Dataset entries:
_ _ _ _ _

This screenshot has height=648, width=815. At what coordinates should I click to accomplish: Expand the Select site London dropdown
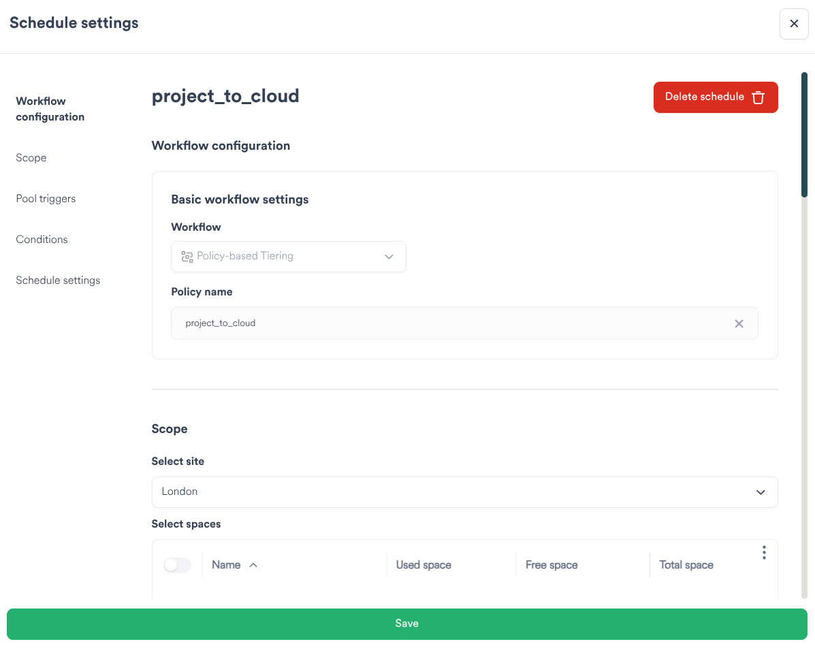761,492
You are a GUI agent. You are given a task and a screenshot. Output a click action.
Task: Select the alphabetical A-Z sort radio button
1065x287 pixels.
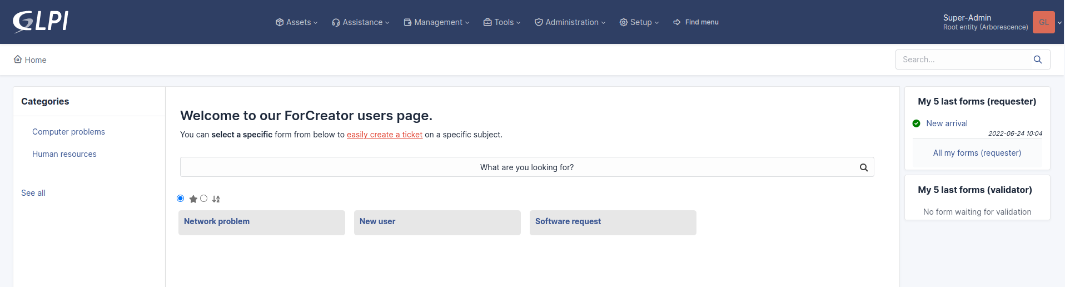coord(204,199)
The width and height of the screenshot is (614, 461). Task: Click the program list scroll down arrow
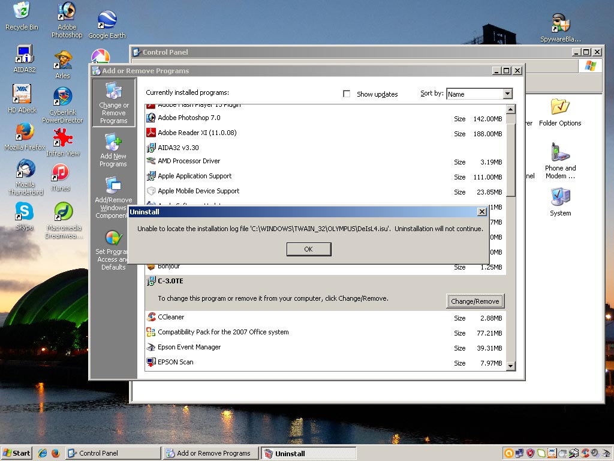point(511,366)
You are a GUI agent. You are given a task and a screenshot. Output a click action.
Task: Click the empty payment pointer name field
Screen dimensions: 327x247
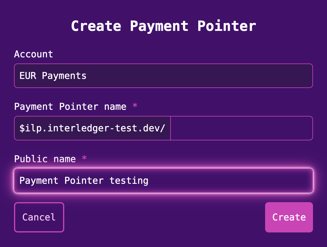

_ _ _ _ _

_Problem_
A faithful copy of all the entries is required, pictures excluded.

_Solution to this task_
This screenshot has height=648, width=815. At what coordinates should I click to accomplish: Expand the Select site London dropdown
761,492
You are a GUI agent. You are given a task and a screenshot. Output a click action.
Task: Select the alphabetical A-Z sort radio button
1065x287 pixels.
coord(204,199)
The width and height of the screenshot is (614, 461). Task: Click the program list scroll down arrow
point(511,366)
You are a GUI agent. You are given a task and a screenshot. Output a click action.
Task: Click the empty payment pointer name field
Screen dimensions: 327x247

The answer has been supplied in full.